Across this nation, farmers are planting rice, ploughing new ground, nurses take care of the infirm, teachers shape the future generation. Our policemen and soldiers dedicate their days to serving us, as imperfect as they may so do. Today, Commander of ‘A’ Division Clifton Hicken meets the public at his office at Brickdam Station to sort out problems.

Our nation lives, vibrant, our pulsing national heartbeat beating with the ancient rush of human nature.

Yet, do we see the planting of the roadway all along the Black Bush Polder road in Corentyne? Do we know of the young family in Linden that educates and raises young children and aims to make it in the world? Do we see the Guyanese building her house in Cotton Tree village, with a $3 million loan, paying back $16,000 per month? Do we see the young woman in Essequibo driving to work in her brand new car?

We’re a nation of people, not politicians. We’re a nation of human beings, not power-hungry minions of men and women more interested in their own selfish ambition than contributing solutions to their community and nation.

The media, in the Guyanese body politic, cannot be a vehicle for personal ego, selfish ambition or irrational rants. The media serve the citizen. It’s about motivating and uplifting Guyanese, stirring our hearts with a love for our nation, inculcating an abiding faith in our future, shaping our social interaction, defining the national conversation.

Instead, we see the national media, including, tragically, the free press and the State media, becoming more and more stooped in playing politics, positioning people eager for power on platforms they deceptively command because they know how to stir irrational emotions.

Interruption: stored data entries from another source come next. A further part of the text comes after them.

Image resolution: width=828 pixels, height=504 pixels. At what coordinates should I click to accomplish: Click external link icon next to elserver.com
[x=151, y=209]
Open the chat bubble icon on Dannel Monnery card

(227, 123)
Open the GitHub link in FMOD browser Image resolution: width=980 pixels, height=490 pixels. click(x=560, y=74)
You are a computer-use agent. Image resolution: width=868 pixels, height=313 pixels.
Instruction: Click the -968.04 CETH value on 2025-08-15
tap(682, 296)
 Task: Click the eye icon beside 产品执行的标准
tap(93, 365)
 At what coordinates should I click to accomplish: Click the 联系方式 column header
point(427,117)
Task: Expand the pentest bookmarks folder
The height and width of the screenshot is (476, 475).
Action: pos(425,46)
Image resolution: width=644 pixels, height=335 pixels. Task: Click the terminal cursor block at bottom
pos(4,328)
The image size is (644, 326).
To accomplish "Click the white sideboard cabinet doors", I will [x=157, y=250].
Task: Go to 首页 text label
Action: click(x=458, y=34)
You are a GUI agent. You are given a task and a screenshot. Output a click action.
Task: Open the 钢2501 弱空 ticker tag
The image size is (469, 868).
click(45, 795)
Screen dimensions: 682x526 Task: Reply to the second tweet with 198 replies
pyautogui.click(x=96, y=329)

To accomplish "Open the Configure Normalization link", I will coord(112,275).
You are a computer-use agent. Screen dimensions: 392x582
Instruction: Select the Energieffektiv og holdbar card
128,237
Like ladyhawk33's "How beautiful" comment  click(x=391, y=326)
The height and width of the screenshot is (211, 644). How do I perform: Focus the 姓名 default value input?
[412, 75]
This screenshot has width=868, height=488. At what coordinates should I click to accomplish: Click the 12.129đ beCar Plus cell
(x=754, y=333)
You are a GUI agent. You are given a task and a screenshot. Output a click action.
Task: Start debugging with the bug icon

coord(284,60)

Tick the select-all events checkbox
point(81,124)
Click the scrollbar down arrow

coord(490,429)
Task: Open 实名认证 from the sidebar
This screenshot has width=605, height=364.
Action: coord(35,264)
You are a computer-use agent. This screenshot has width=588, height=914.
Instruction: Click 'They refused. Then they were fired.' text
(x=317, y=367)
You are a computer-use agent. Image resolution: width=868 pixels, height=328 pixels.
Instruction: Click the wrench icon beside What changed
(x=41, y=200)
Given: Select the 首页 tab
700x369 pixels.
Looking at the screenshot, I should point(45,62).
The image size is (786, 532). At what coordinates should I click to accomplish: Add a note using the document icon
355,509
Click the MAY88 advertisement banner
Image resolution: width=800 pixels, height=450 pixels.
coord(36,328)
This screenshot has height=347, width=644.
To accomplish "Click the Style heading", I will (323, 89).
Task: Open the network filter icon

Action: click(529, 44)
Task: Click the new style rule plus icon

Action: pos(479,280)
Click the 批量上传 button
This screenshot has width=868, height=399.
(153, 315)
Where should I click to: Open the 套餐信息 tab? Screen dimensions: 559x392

How could we re-make the media landscape so that it becomes a powerful voice instead of a pitiable whimpering podium for a few angry souls to use for their personal gain?

The fundamental need of the Guyanese democratic body politic is a sane, sound, sensible national voice. A democracy’s healthy function depends on citizens being informed. An informed citizenry is what makes a democracy. An informed citizenry makes for an engaged, working democracy. An inspired, informed public makes a democracy. Citizens engaged in live stories of each other making life, that’s what is happening every day in Guyana. That’s what makes us a nation. That freedom to make life is what occupies each Guyanese every day.

We don’t see this mandate of cultivating a national people’s voice at work in our nation. Take the letter columns, for example. Instead of citizens from all across this land swarming the letter pages of the newspapers and using the airwaves to conduct sound, sensible debates, discussions and dissections of our nation’s being, we see a circus of letter writers dominate the national newspapers, recycling one-dimensional views, engaging in emotional nonsense, fuelling the vicious divides that cripple us as a people.

Those names that become household names in the Guyanese nation today are not, amazingly, our artists and writers and talents and sports heroes and outstanding entrepreneurs and courageous nurses and dedicated teachers and record-breaking farmers. Who becomes famous among us? Why only those who become embroiled in political disputes, personal vendettas, vicious hatred, negative attacks and selfish ambition?

Anyone encountering our society for the first time would think only warring politicians occupy Guyana. We don’t see in the national media our humanity, our personal stories.